The Problem With International Development, and a Plan to Fix It (2014) - atesti
https://newrepublic.com/article/120178/problem-international-development-and-plan-fix-it
======
esotericn
The headline is pretty click-baity but the overall idea seems good to me.

I think a way of describing this in brief would be that - well - the world is
super fuzzy. From a distance it's easy to characterize problems on a
statistical level. But that very rapidly leads to gameable outcomes.

I think a good approach to this is to basically do a small amount in a large
number of places. You can think of it as a sort of diversification / risk
reduction. Not only is this likely to lead to better outcomes overall, it's
also more psychologically satisfying and interesting I think because you get
to learn about issues you wouldn't otherwise have considered.

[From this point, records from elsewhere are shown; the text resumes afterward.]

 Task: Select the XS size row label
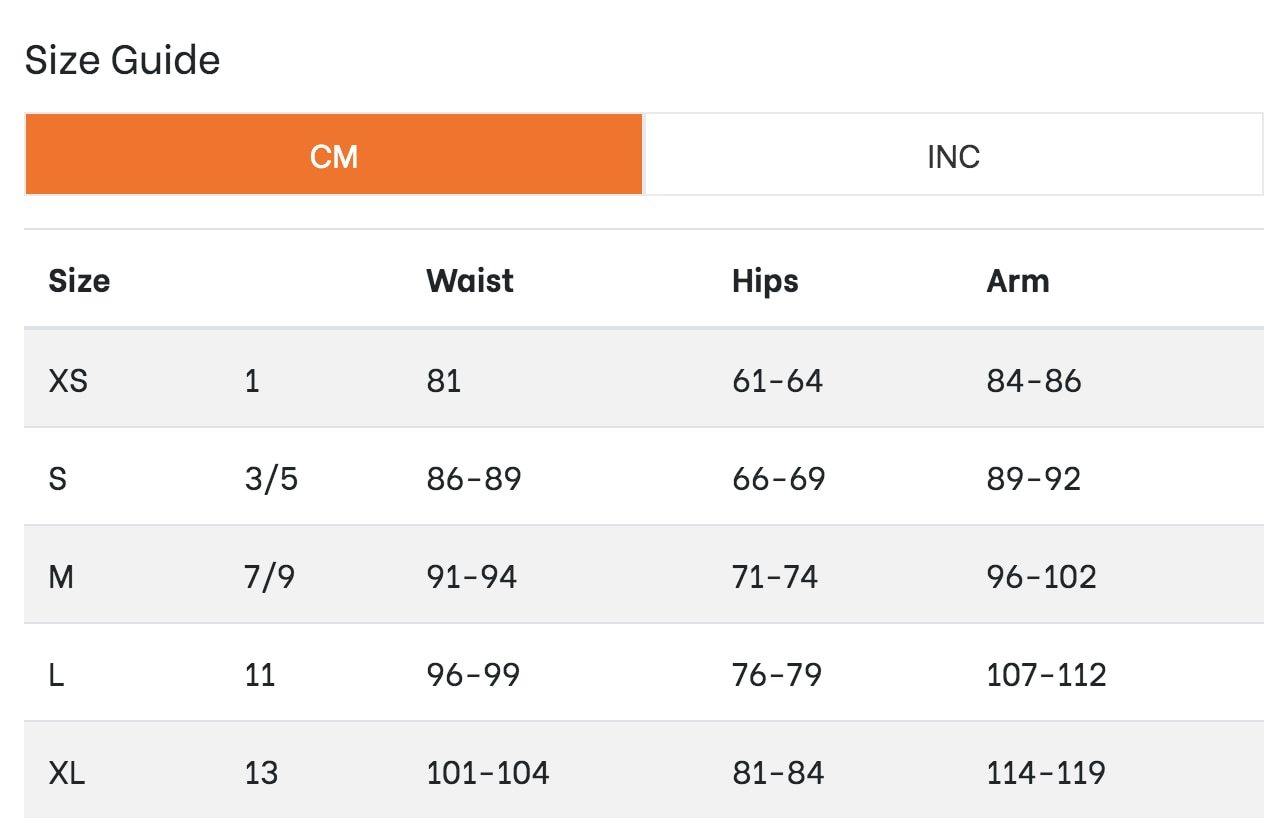click(x=68, y=381)
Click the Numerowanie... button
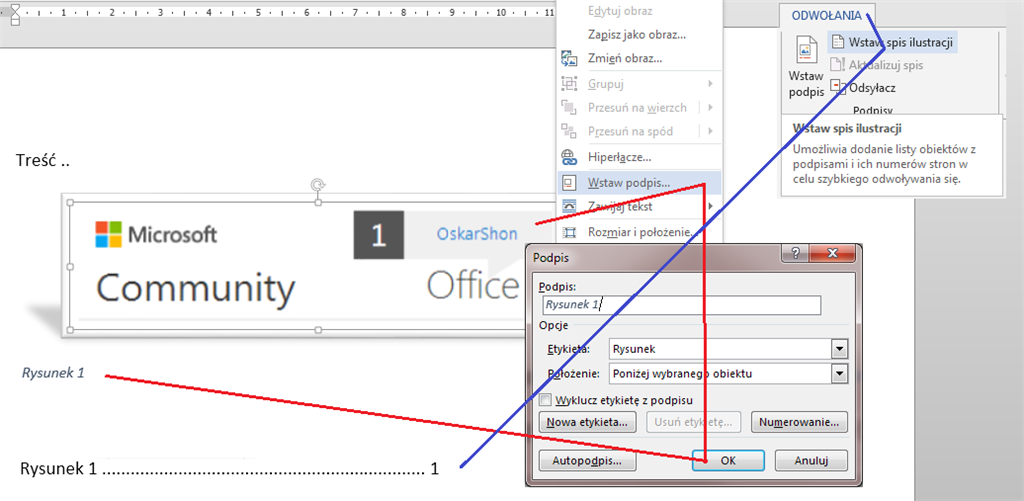This screenshot has height=501, width=1024. [799, 422]
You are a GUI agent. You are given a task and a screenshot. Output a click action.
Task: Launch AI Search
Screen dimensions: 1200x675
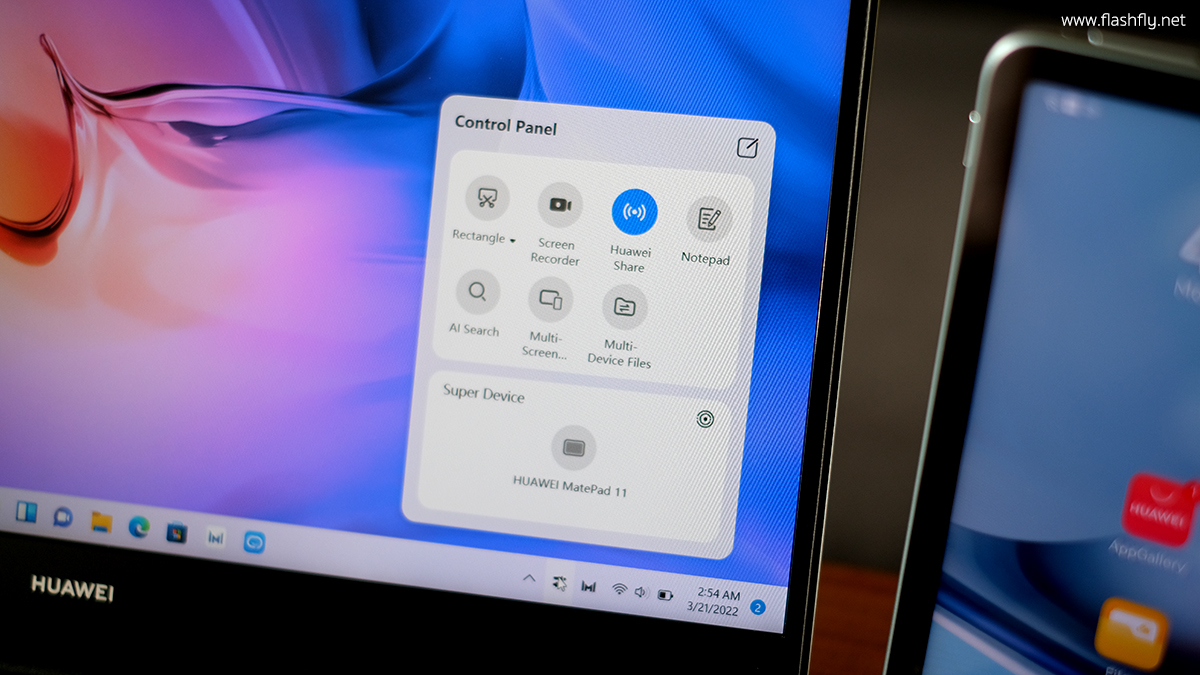[x=478, y=293]
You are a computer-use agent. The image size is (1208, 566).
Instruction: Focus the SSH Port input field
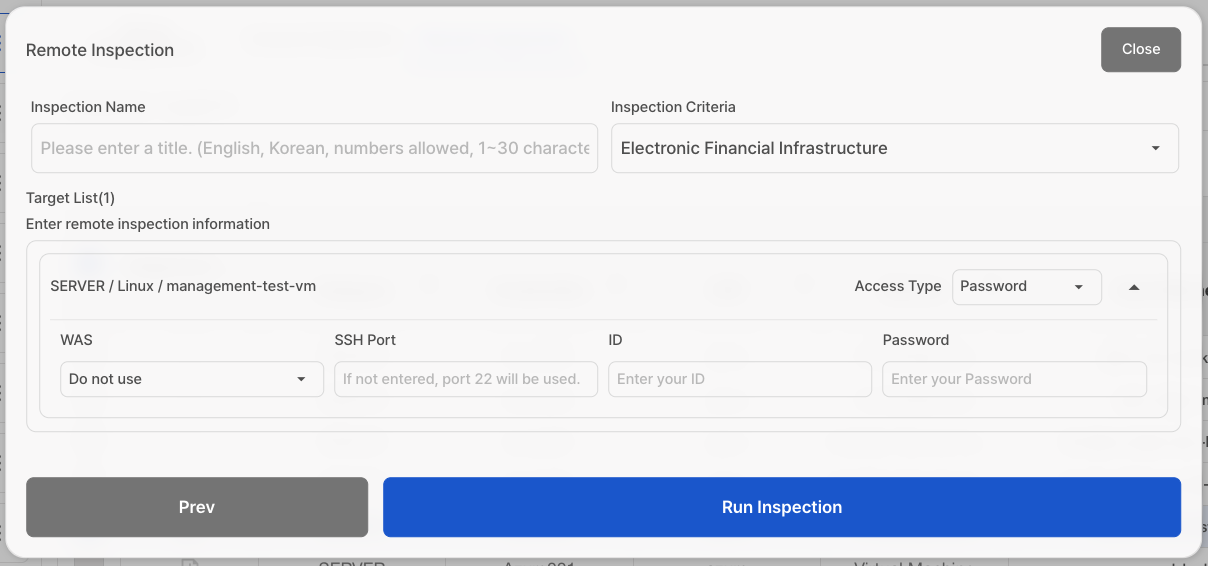click(x=465, y=379)
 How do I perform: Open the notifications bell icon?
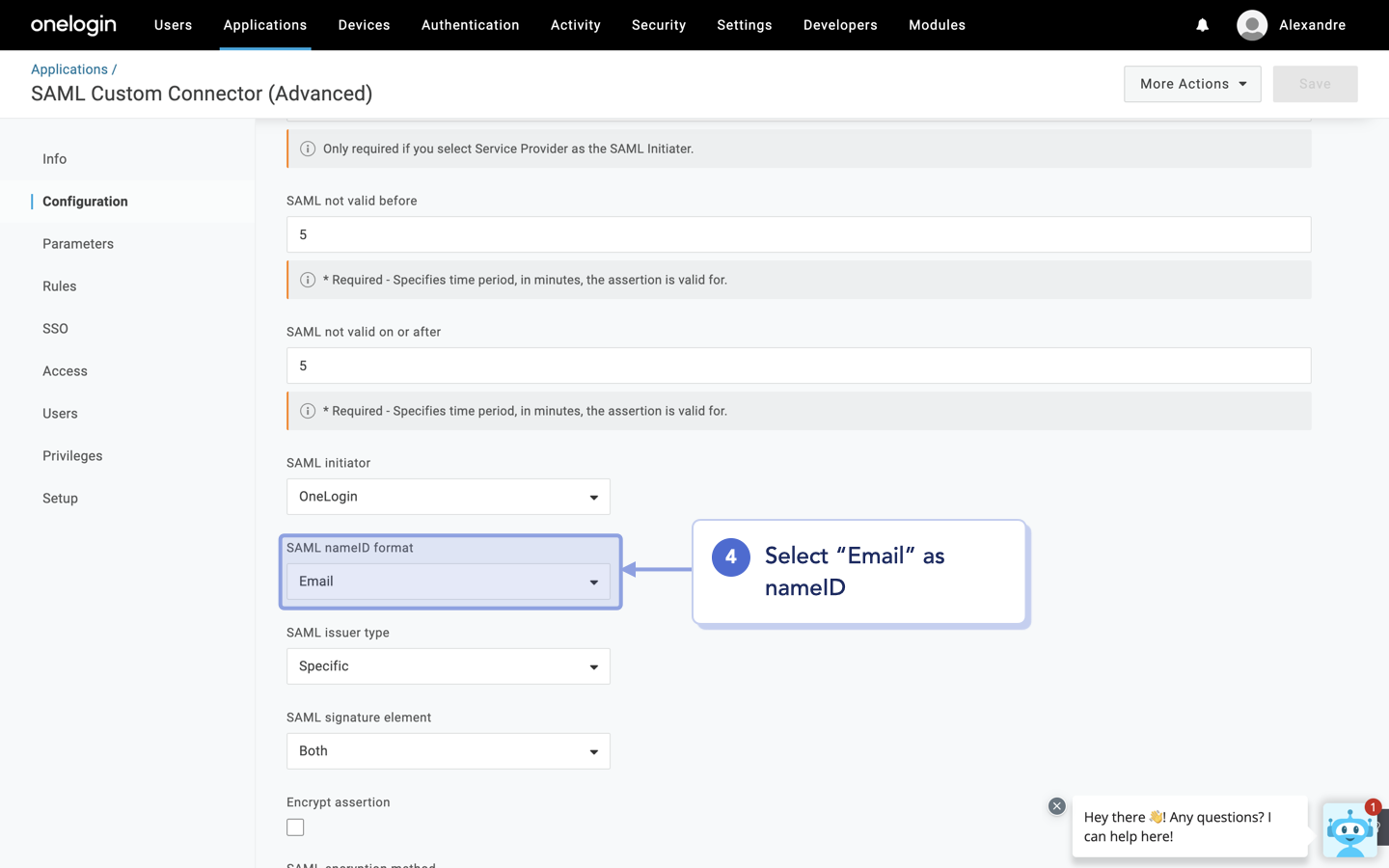point(1202,25)
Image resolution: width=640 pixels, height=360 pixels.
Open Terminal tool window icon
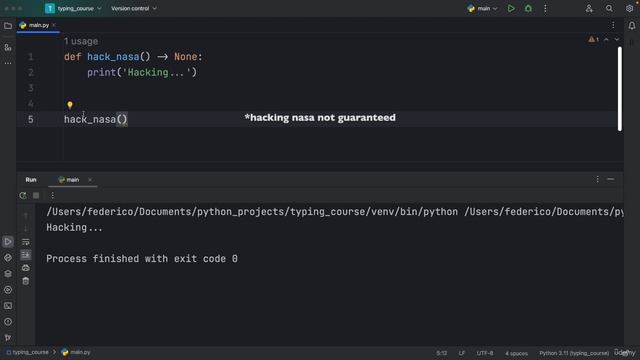8,306
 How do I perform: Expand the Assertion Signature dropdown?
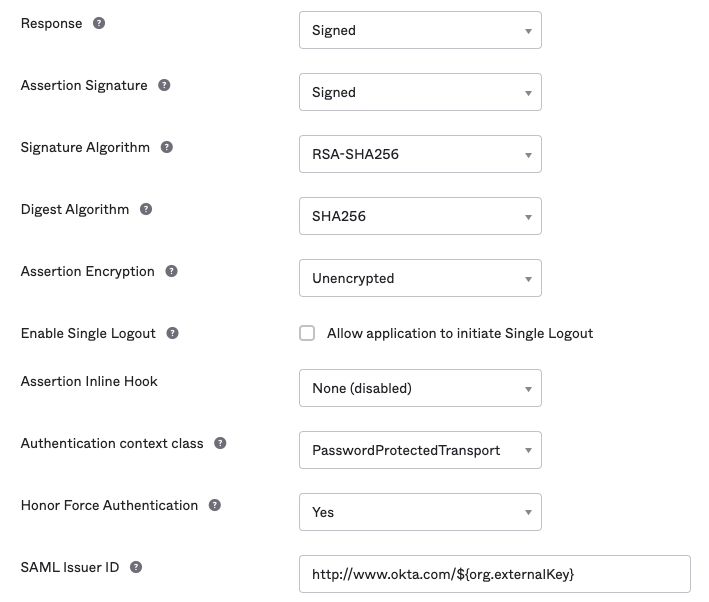[420, 92]
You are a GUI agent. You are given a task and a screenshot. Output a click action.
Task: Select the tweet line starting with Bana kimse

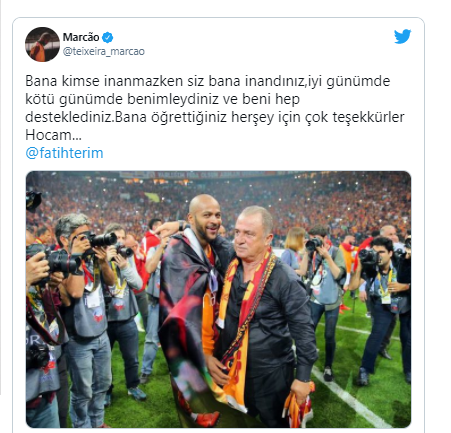coord(208,81)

The human scale is usually best I think. Outside of charitable endeavours
people like to tunnel vision on stuff like GDP, employment figures, whatever.
But all of these things are just metrics for what we really care about which
is a healthy world, with healthy communities, that people feel safe, secure,
and able to exist peacefully within.

------
tehabe
No. Well, the article makes an important point about saving the world
elsewhere and destroying more than you are saving. Another example is Live
Aid, which might have prolonged the civil war in Ethiopia.

But the headline is wrong. Of course you have to continue to save the world.
We have to save it at home.